Information you give us
- Account & waitlist data: name, work email, company, and the gateway(s) you connect.
- Merchant configuration: plans, pricing, subscription settings and gateway credentials you enter (gateway secrets are stored encrypted).
Information we process on a merchant's behalf
- End-customer data: customer name, email, subscription and charge records flowing through a merchant's funnel.
- Payment tokens: gateway-issued tokens. We do not receive or store card numbers, CVV or expiry — see Security.

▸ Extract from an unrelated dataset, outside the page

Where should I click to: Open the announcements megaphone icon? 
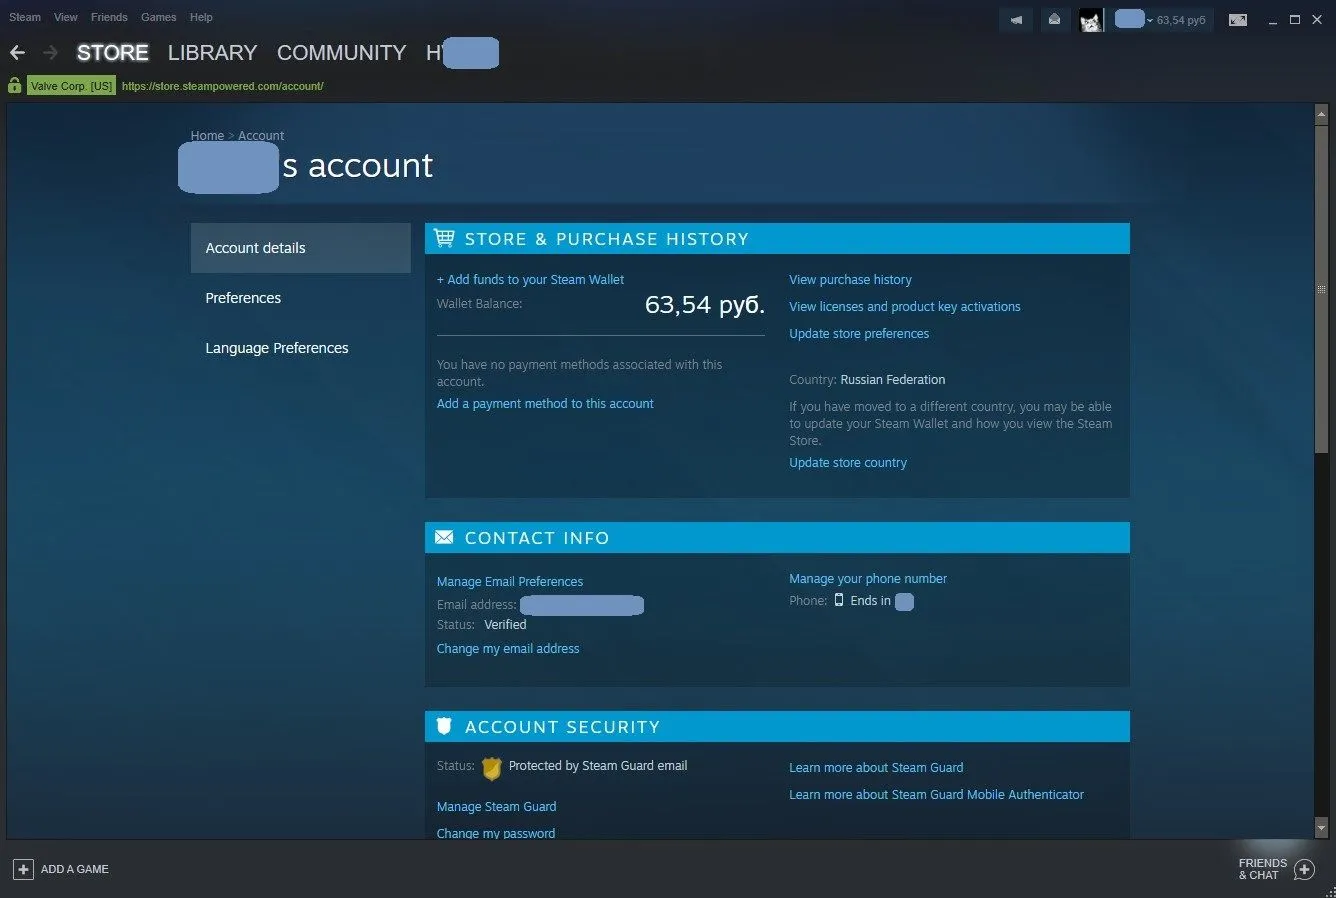(x=1016, y=20)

Information collected automatically
- Technical logs: IP address, device/browser metadata, and webhook/audit events, used for security, fraud-prevention and debugging.
03Why we process it
We process personal information on these lawful bases under POPIA:
- Contract
- To provide the platform, process charges and run subscriptions you configure.
- Legitimate interest
- To secure the service, prevent fraud, and improve reliability.
- Legal duty
- To meet financial-record-keeping and tax obligations.
- Consent
- For optional product updates and marketing email, which you can withdraw at any time.
04Controller vs. operator
For your own account data, Subflow is the responsible party (controller). For end-customer data moving through a merchant's funnel, the merchant is the responsible party and Subflow is the operator (processor) acting only on the merchant's documented instructions. Merchants are responsible for having a lawful basis and a privacy notice covering their own customers.
05Who we share with
We never sell personal information. We share it only with the sub-processors needed to run the service — payment gateways, hosting, and operational tooling — listed and kept current on our sub-processor list. We may also disclose information where required by law or to protect the rights and safety of Subflow, our merchants or the public.
06Cross-border transfers
Subflow runs on Cloudflare's European edge, so some personal information is processed outside South Africa. Where we transfer data across borders we rely on POPIA's transfer conditions and ensure a comparable level of protection through contractual safeguards with our sub-processors.
07Retention
We keep personal information while your account is active and for as long afterwards as South African financial-record law requires, after which it is deleted or de-identified. Waitlist data is kept until you ask us to remove it or the launch programme concludes.
08Your rights
Subject to POPIA, you have the right to access the personal information we hold about you, to ask us to correct or delete it, to object to certain processing, and to withdraw consent for marketing. To exercise any of these, email [email protected] — we respond within the timeframes POPIA prescribes. If a request concerns data we process for a merchant, we will refer you to, or coordinate with, that merchant as the responsible party. You also have the right to lodge a complaint with the Information Regulator of South Africa.
09Cookies
The marketing site uses only the cookies needed to make it work and to understand aggregate traffic. We don't use third-party advertising cookies.
10Changes to this policy
We may update this policy as the product evolves. Material changes will be announced on this page and, where appropriate, by email. The "last updated" date above always reflects the current version.
11Contact
Privacy questions and data-subject requests: [email protected]. Postal: Subflow (Pty) Ltd, Cape Town, South Africa.